餐厅的创始人是位名叫安东·安徒生的丹麦人,并非作家安徒生的后人。凭借其祖上传下的令人艳羡的姓氏,他于1924年开设了“安徒生电器咖啡馆”。他前瞻性地购买了当时最为时髦的电炉,为往旧金山与返洛杉矶之间跑长途运输的卡车司机、自驾车的销售员及游客们,提供三明治和咖啡,此后研制的豌豆汤一经问世名声大噪。如今餐厅仍延续“为旅友特别奉献”之经营宗旨——无限量续杯。但我认为那一大碗浓汤实在量足,加之主食蔬菜,喝完肚皮怕要撑到爆。

圣莫尼卡与威尼斯:姊妹海滩

这两片相邻的海滩就像两姊妹,但画风迥异。

如果说,这一路上走过的圣克鲁兹海滩给我震撼,大苏尔海滩令我惊为天人,那么圣莫尼卡(Santa Monica)海滩则好似邻家女孩,亲切温暖,柔美宁静。此刻的她没有波涛汹涌的惊涛骇浪,没有波澜壮阔的惊涛拍岸,只有风平浪静的海天一线。

栈桥上那块小小的木牌上书“Santa Monica-66-End of theTrail”,那是66号公路的终点。建于1926年的66号公路全长3939英里,从东到西穿越美国8个州,我们从很多美国电影中能感受到66号公路那段曾经的辉煌。但因被沥青州际公路替代,66号公路于1984年退役。经过美国民间怀旧团体10余年的奔走争取,1999年克林顿总统签发了《国家66号公路保护令》,消失的66号公路重新回到了美国版图上……栈桥上的古老游乐园已近百年。摩天轮在头顶盘旋,云霄飞车呼啸驶过,海盗船飘来飘去,旋转木马伴着清脆悦耳的乐声缓缓旋转。栈桥尽头是电影《阿甘正传》中阿甘引领全民长跑的折返点,一位流浪歌手正在忘情投入地演唱“野人花园”乐队的《圣莫尼卡》,沙哑的嗓音随海风飘扬,伴海浪涌动。

威尼斯海滩(Venice Beach)更像个活泼好动、魅力四射的健美姑娘。

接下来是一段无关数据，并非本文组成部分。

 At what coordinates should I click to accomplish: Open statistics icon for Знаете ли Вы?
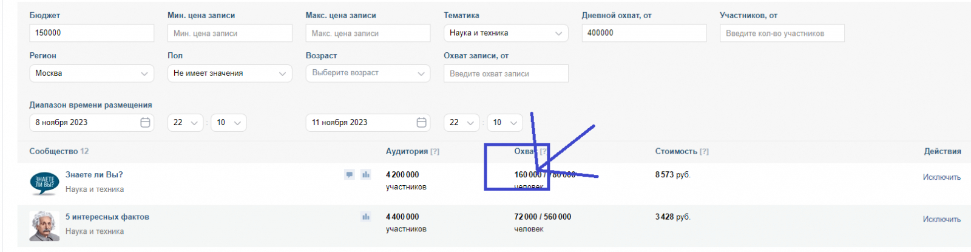point(366,175)
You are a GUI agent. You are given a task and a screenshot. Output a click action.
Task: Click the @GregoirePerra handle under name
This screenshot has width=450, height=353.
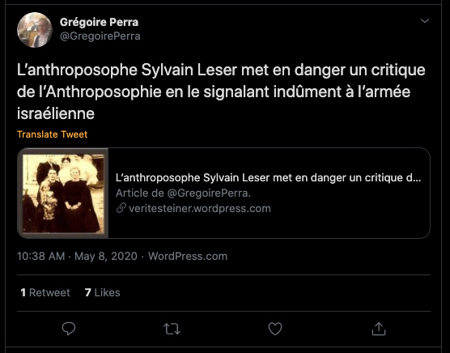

威尼斯镇由一位百万富翁于1905年建立。早年间洛杉矶垮掉的一代诗人和艺术家曾集中于此,使得这个海滩度假小镇因运河、海滩和文艺而吸引大量游客。漫步2.5英里的步行街,轮滑、帆板、刺青、占卜,眼花缭乱的涂鸦,特立独行的街头艺人林林总总……海滩沿岸设有长长的自行车道及溜冰步道、手球场、网球场、跳舞广场、沙滩排球场,以及著名的篮球场。说它著名,因为曾有很多不知名的篮球选手在此一展身手后,被慧眼识金的伯乐招募进俱乐部,从而幸运地开启了职业篮球生涯。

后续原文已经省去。